Aquella cuitada de Romana Meléndez, tan mona, en lo mejor de la edad, los veinticinco; unida por su familia, sin previa consulta del gusto, al vejete socio de su padre, a don Laureano Calleja, pasó dos años medio secuestrada, recluida en su casa de Madrid, grande, cómoda, hasta lujosa, pero que trasudaba por las paredes murria y aburrimiento.
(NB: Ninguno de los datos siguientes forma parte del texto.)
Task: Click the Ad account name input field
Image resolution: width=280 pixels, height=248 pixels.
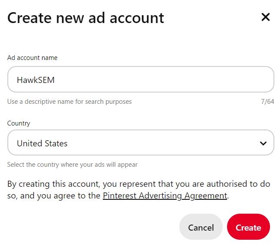Action: point(141,79)
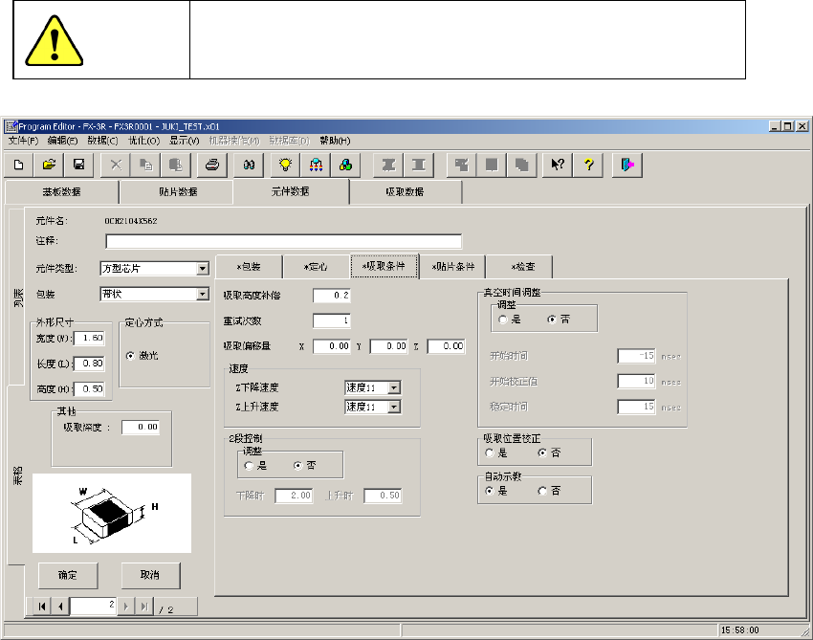Click the Open folder toolbar icon
The width and height of the screenshot is (813, 640).
[49, 165]
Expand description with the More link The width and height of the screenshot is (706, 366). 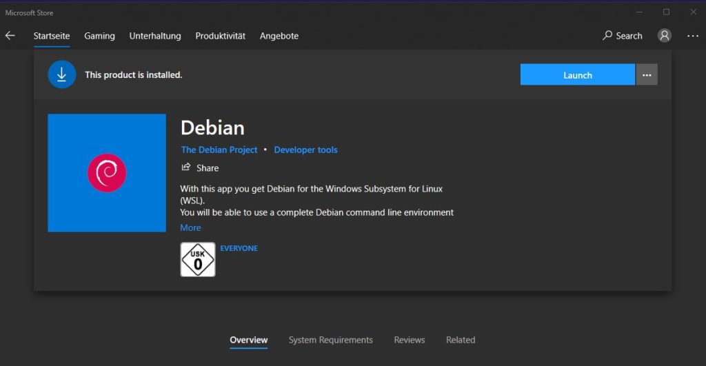[191, 227]
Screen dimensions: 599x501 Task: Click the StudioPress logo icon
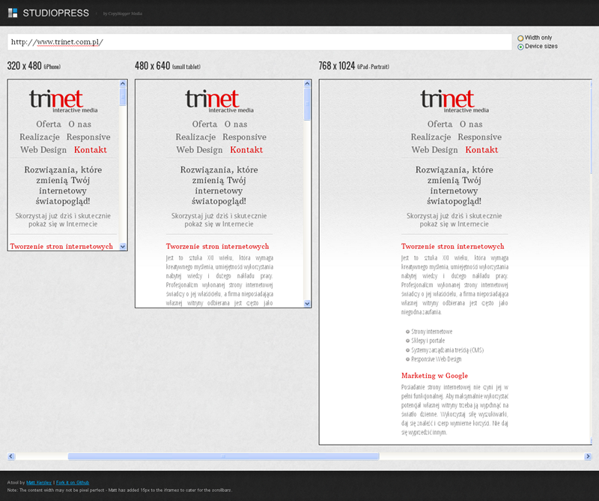[12, 13]
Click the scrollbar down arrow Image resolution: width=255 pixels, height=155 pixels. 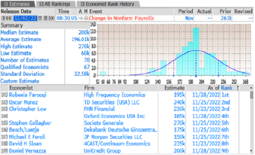pyautogui.click(x=251, y=151)
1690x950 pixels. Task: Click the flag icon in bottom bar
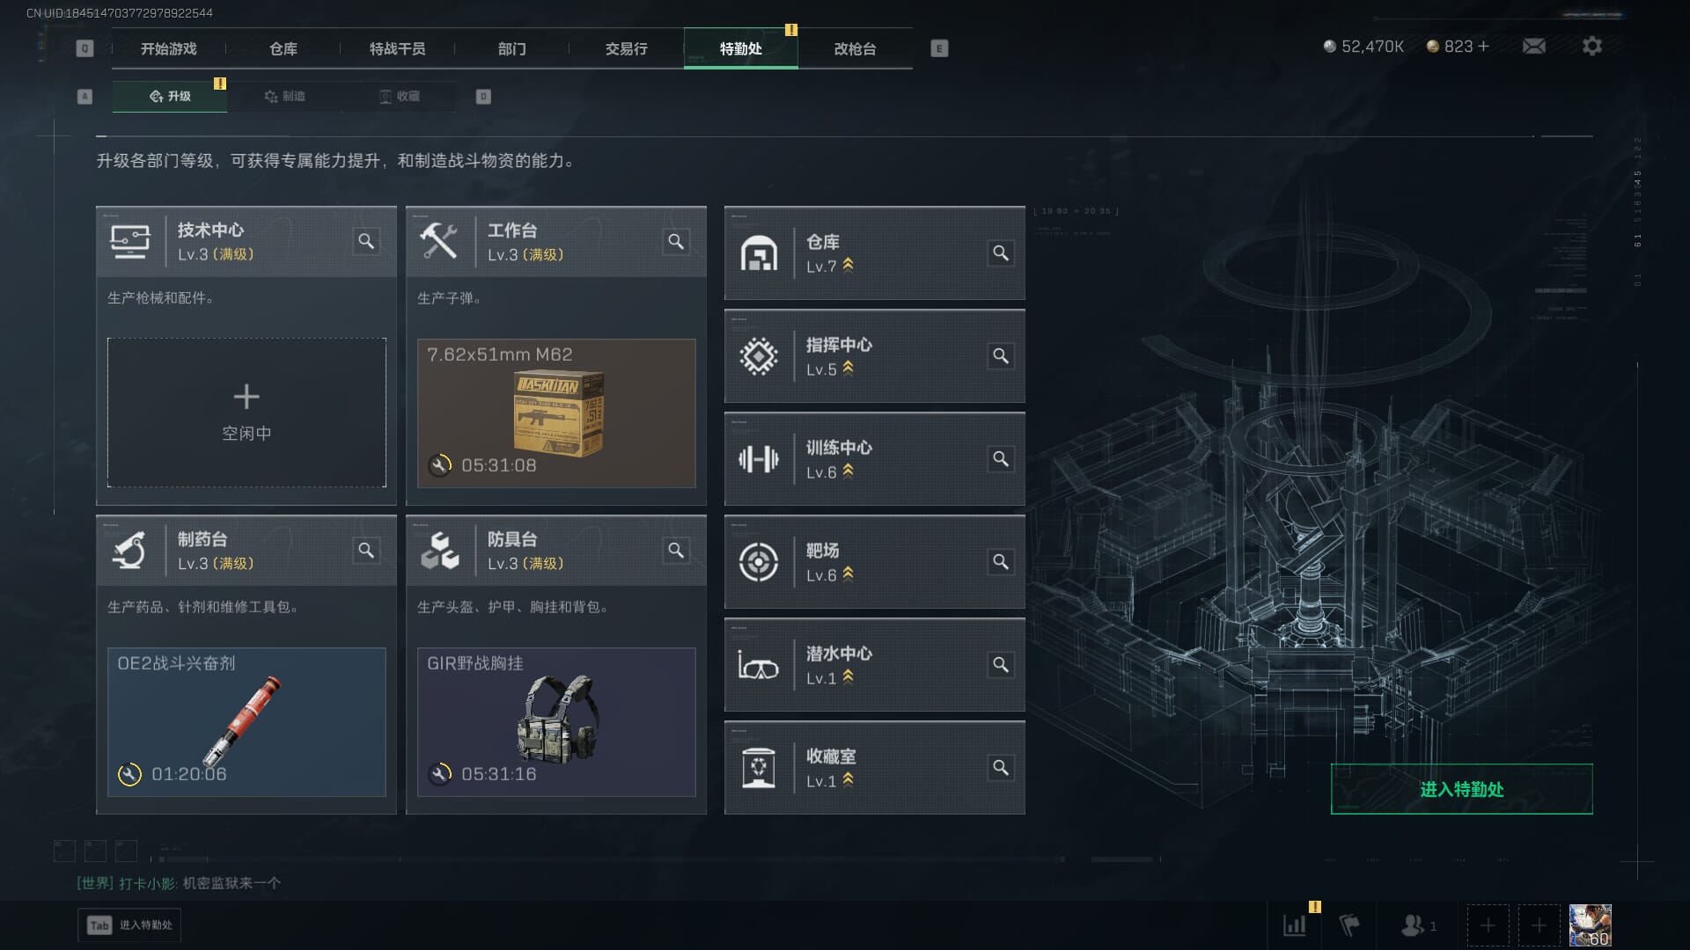[x=1349, y=925]
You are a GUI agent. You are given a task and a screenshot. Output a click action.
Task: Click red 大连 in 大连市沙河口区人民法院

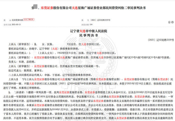pos(32,84)
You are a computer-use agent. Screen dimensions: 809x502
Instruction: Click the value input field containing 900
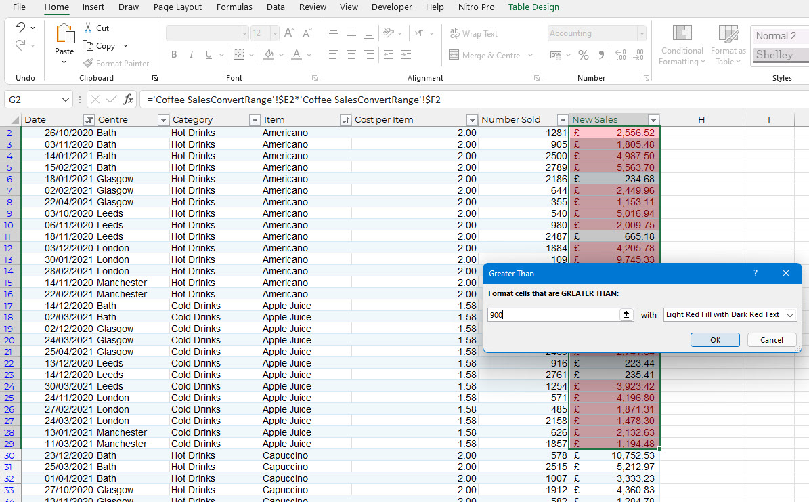(552, 315)

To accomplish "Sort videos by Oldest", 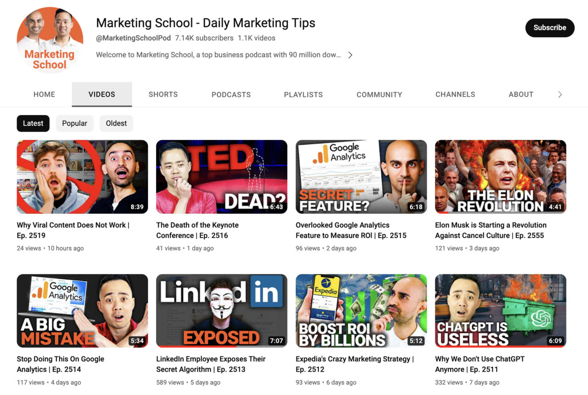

El viejo marido, observando la perpetua melancolía de su esposa, a su vez se mostraba hosco y gruñón; los criados desempeñaban sus quehaceres de mal talante, recelosos; nunca llamaba a la puerta una visita; nunca se le ofrecía a Romana ningún honesto esparcimiento: a misa los domingos y fiestas de guardar; a «dar una vuelta» por Recoletos cuando hacía bueno, y el resto del tiempo sepultada en su butaca, peleándose con una eterna labor de gancho, una colcha, que no se acababa porque a la labrandera no le interesaba que se acabase, y en lugar de mover los dedos, dejaba el hilo y las tiras sobre el regazo y se entregaba a una de esas meditaciones sin objeto, fatigosas como caminar sobre guijarros, entre polvo.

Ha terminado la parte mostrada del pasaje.